5.4.3. Can a Residential Appliance Installer or Contractor change out a receptacle to make it compatible with the cord or plug on the appliance being installed?

No, a licensed electrician working through a licensed electrical contractor must perform the receptacle work.

5.4.4. Can a Residential Appliance Installer run a new circuit for a new appliance?

No, a licensed electrician working through a licensed electrical contractor must perform the new electrical circuit work.

5.4.5. Can a Residential Appliance Installer install luminaires?
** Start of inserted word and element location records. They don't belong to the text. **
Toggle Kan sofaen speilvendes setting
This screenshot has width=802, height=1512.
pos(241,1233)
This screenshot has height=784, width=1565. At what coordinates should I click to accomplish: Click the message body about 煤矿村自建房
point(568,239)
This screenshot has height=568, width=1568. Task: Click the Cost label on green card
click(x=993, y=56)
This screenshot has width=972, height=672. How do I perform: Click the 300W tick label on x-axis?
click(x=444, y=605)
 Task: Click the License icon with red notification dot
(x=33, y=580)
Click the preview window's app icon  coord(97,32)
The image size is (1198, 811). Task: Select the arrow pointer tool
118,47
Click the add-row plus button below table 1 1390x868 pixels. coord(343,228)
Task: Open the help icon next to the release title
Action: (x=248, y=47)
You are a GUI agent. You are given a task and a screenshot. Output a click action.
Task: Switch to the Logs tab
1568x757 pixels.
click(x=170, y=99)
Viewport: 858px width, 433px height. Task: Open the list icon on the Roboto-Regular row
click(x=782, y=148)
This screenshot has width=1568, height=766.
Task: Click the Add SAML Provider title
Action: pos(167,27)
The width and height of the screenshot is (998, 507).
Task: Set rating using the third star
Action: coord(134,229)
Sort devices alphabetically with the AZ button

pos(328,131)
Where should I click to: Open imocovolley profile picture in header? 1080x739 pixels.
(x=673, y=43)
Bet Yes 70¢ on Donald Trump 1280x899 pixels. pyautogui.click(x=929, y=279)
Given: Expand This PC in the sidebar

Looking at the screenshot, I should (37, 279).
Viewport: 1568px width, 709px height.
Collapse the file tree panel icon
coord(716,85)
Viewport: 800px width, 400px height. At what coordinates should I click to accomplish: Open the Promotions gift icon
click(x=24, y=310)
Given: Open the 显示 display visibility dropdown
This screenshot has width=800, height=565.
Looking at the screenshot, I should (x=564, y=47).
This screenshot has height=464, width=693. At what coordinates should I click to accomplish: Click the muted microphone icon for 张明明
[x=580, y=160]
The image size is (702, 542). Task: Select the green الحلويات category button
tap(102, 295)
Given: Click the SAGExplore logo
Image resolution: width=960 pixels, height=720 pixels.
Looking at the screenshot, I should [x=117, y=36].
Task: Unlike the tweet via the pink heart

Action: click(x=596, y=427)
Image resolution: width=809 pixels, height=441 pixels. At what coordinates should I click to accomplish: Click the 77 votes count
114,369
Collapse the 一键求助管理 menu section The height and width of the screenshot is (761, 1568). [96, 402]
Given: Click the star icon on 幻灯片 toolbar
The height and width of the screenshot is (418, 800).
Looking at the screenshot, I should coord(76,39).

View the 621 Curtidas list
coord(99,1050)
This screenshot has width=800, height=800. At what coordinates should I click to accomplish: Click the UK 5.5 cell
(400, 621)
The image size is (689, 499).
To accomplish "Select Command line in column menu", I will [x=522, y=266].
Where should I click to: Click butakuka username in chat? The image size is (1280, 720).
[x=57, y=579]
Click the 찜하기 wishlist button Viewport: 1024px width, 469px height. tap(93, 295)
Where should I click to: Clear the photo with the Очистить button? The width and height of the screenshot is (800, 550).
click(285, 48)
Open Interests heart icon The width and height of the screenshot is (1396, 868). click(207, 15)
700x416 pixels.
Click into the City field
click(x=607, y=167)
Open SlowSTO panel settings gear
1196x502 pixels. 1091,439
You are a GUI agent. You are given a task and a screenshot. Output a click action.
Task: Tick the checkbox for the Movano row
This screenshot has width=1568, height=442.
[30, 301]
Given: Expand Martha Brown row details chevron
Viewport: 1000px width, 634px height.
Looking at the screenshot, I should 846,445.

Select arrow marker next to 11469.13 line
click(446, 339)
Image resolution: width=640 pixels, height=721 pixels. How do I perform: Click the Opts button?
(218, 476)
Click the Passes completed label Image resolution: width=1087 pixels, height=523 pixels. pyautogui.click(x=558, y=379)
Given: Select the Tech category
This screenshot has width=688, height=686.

No, with two (2) exceptions:

  1. A Residential Appliance Installer may install listed and labeled 'light kits' (i.e. luminaires) in conjunction with the replacement or upgrade of an existing ceiling mounted fan.
  2. A Residential Appliance Installer may install listed and labeled lights (i.e. luminaires) for a pool provided that they are:
    • installed as a unit;
    • directly connected to an electrical circuit;
    • perform a specific function; and
    • use single-phase power of 240 volts or less.

5.4.6. Can a Residential Appliance Installer replace an appliance of greater ampacity than was on the existing electrical circuit?

No, you may only replace an appliance with one of equal or lesser capacity.

5.4.7. I am a Residential Appliance Installation Contractor. Am I required to pull a permit to do a residential appliance installation?

It depends. Although the state does not require residential appliance installation permits, Section 1305.201(a) of the Texas Electrical Safety and Licensing Act does not prohibit a municipality or region from regulating residential appliance installers. They may, for example, require appliance installers to pull permits, pay fees, or have their work inspected when performing work within their municipality or region.

5.4.8. Can a Residential Appliance Installer perform maintenance on a 208V pool motor since it is less than 240V?

Yes, but ONLY IF the motor originates from a single phase system. IF the electrical originates on a 3 phase system, the answer is NO. For additional related questions you may contact one of TDLR's Compliance Specialists: Jerry Daniel/Electrical Occupations Code Specialist (512-799-1489) OR Larry Reichle/Electrical Program Specialist (512-779-2857).

5.4.9. Since the law changed, can a Residential Appliance Installer now do ALL electrical pertaining to ALL pools - residential and commercial?

No. The law added pools that use single phase power of 240 volts or less at business properties and property owned by a municipality. The electrical work for Residential Appliance Installers is still limited to maintenance of electrical pool equipment. For additional related questions you may contact one of TDLR's Compliance Specialists: Jerry Daniel/Electrical Occupations Code Specialist (512-799-1489) OR Larry Reichle/Electrical Program Specialist (512-779-2857).

5.4.10. If there is a three phase electrical system, can a Residential Appliance Installer install a single phase motor on 2 legs of the system?

No. If the electrical originates on a 3 phase system, the work can only be performed through a licensed electrical contractor.? For additional related questions you may contact one of TDLR's Compliance Specialists: Jerry Daniel/Electrical Occupations Code Specialist (512-799-1489) OR Larry Reichle/Electrical Program Specialist (512-779-2857).

5.4.11. Who can I contact if I have technical questions pertaining to the Residential Appliance Installers Law regarding the “single phase, 240V and below” limitation?

For any related questions you may contact one of TDLR's Compliance Specialists: Jerry Daniel/Electrical Occupations Code Specialist (512-799-1489) OR Larry Reichle/Electrical Program Specialist (512-779-2857).

5.4.12. When is a Residential Appliance Installer license required to attach an appliance power cord on a clothes dryer, oven/range, or other residential appliance?

A Residential Appliance Installer license is always required when an appliance power cord is being attached in a home or other residential (single or multi-family dwelling less than four stories) installation site. If the appliance power cord is installed at the manufacturing plant or the shop of an authorized manufacturer's representative, then no license is required. Also, there is an exemption for homeowners who reside in the home to do the work if the electrical work is not regulated by city ordinance.